Они накурили вдвоем с режиссером так, что дым не рассеивался, держался в кабинете стойким туманом. Третий час шло у них обсуждение новой пьесы, все больше они приходили от нее в восторг.
– Ну а в постели она как? Тоже талант? – снова закуривая, прищурился режиссер.
– Если в ударе, не просто талант – гениальность! Имеете на нее виды?
– Не-ет, у меня испорченный вкус.
– Как, и вы?
– Нет-нет, в другом смысле. Просто люблю иные женские типажи, чтоб кость широкая, много тела, как у Нонны Мордюковой.
– Фу-у ты, слава богу, я уж было подумал…
– Короче, предлагаете ее кандидатуру на главную роль?
– Не предлагаю, настаиваю! Гарантирую беспроигрышный вариант. Впрочем, на первой репетиции сами во всем убедитесь. Морская жемчужина!
Пьеса молодого польского драматурга называлась «Неоконченный танец». Режиссер раздобыл ее по счастливому случаю на театральном фестивале во французском Авиньоне, где побывал минувшим летом семьдесят третьего и глотнул настоящей невиданной свободы. Герой пьесы – талантливый, не признанный у себя на родине писатель, героиня – балерина на пике славы, окруженная свитой восторженных обожателей. И вот случайный обмен взглядами в тихом варшавском ресторанчике, где он беседует с французским издателем, влюбившимся в его неопубликованный роман, а она приходит поздравить бывшего балетного педагога с днем рождения. Обмен взглядами и мгновенная страсть, поразившая обоих. Разное социальное положение, непохожие творческие стихии. Страсть не выбирает. Впрочем, совсем скоро в нем победит жажда самореализации. Он давно мечтал быть опубликованным. Он заслужил это право, бессонными ночами у себя на чердаке домика варшавской окраины стуча по клавишам старенькой пишущей машинки. После очередной нашумевшей балетной премьеры, где она, как всегда, блистала, он провожает ее домой и говорит о своем отъезде во Францию навсегда.
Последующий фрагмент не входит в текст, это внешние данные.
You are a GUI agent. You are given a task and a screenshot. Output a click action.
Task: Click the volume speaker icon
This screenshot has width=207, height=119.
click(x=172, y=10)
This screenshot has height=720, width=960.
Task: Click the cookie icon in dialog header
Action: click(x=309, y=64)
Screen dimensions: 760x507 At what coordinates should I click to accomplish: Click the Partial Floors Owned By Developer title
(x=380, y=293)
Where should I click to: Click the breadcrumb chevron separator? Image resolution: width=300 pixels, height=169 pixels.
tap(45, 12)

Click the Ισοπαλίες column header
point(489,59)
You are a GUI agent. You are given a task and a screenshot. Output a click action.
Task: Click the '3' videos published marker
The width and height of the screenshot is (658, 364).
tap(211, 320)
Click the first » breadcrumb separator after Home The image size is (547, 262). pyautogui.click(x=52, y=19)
Финалом спектакля должен был стать танец героини. Двухминутный постановочный танец. Танец, оборванной на пике страсти, сломанных крыльев, предстоящего горького одиночества. Так режиссер видел концовку спектакля, не предусмотренную драматургом.
Берта заболела героиней. В минувшем феврале она закончила читать «Мастера и Маргариту» – не сокращенный журнальный вариант, а полноценный книжный, изданный только что, в семьдесят третьем. Она читала роман впервые, он перевернул ее. И невольная ассоциация усилила впечатление от без того хорошей пьесы.
За одну ночь Берта выучила не только свой текст, она запомнила каждую строчку, каждую интонационную запятую пьесы. Уже два года не было с ней рядом Симочки, и Берта страдала, что не может разделить с теткой пожар и озноб души, рожденные новой ролью.
После теткиной смерти перестала приходить и Анна Егоровна. Совсем древняя, она посещала их квартиру исключительно из-за глубокой привязанности к Симочке. Дабы сгладить Симочкину болезнь, до последнего ее часа старалась ухаживать, что-то приготовить, напоить-накормить, но все валилось у Анны Егоровны из рук, бытового проку от ее приходов давно не было.